Baca berita dengan sedikit iklan, klik di sini
TAUHID Siddiq terpelanting dari sepeda motornya di Jalan Wahid Hasyim, Palu, pada Jumat dua pekan lalu begitu guncangan hebat membuat jalur yang dilaluinya terbuncang-buncang. Terhuyung-huyung pria 58 tahun itu bangkit dari aspal. Dengan kesadaran yang belum pulih benar, ia mencoba menyalakan kendaraannya. Tapi bebeknya tak mau hidup.
Tauhid kemudian menuntunnya sejauh 200 meter. Lelah mendorong, ia mencoba mengengkolnya lagi. Siapa tahu bisa hidup. Kali ini, sepeda motornya meraung. Ia pun menghela gas menuju kediamannya di Perumahan Nasional Balaroa, Jalan Kamboja Nomor 9, Palu Barat.
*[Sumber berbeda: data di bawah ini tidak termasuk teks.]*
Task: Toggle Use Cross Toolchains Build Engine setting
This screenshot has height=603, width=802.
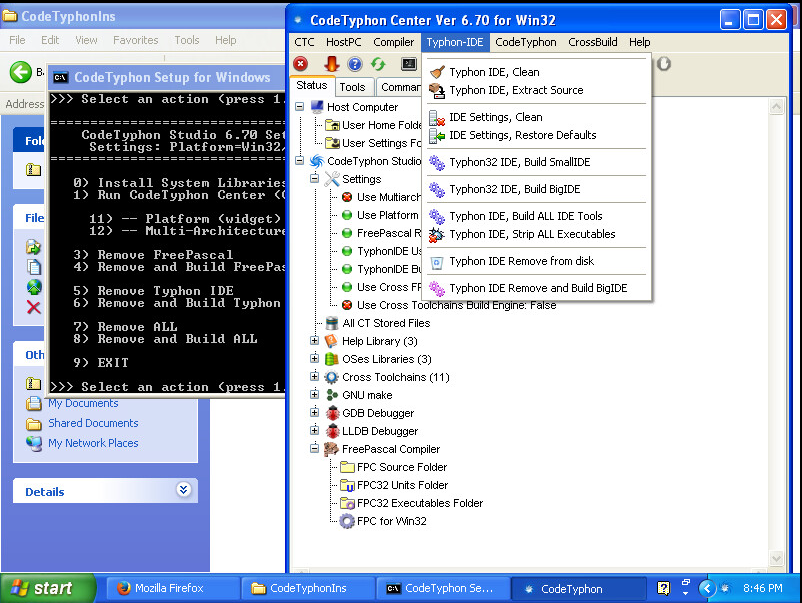Action: [347, 305]
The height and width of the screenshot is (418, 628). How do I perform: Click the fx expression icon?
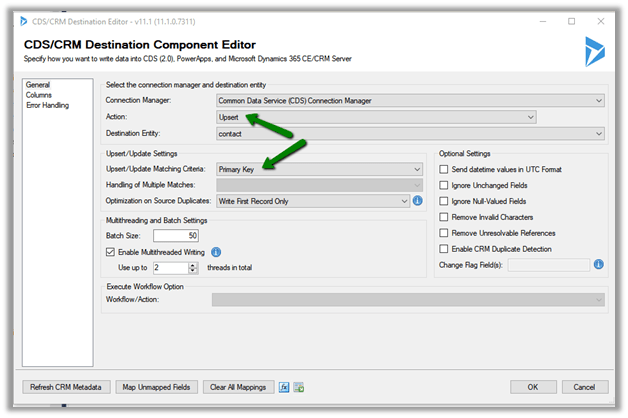[x=284, y=387]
Sepanjang perjalanan, Tauhid melihat jalanan retak. Di sejumlah titik bahkan terbelah. Bangunan di kiri-kanan jalan ambruk. Listrik mati setelah gempa dengan magnitudo 7,4 mengguncang Palu dan sekitarnya pada pukul 18.02 Waktu Indonesia Tengah itu. Sumber penerangan tinggal dari lampu sepeda motornya.
Dua puluh menit kemudian, Tauhid tiba di kediamannya yang sudah dia tem-pati selama 20 tahun itu. Rumah itu ambles sekitar 10 meter ke dalam tanah sebagaimana bangunan di sekitarnya. “Saya langsung berteriak memanggil nama istri, menantu, dan putri saya,” ujarnya, menceritakan lagi peristiwa itu, Senin pekan lalu.
Pekikan Tauhid memanggil-manggil istrinya, Suryani Daulah, hanya berbalas sipongang di hari yang mulai gelap. Begitu juga ketika ia menyebut nama menantunya, Hikmayanti, dan putrinya, Nur Wulan Tauhid. Tak ada yang menyahut.
Di tengah kesunyian, tiba-tiba terdengar suara lemah dari balik puing. Nyaris tak terdengar. “Bapak, ini Wulan, Bapak. Tolong saya, Bapak,” ujar Tauhid menirukan suara Wulan. Tauhid langsung mencari sumber suara.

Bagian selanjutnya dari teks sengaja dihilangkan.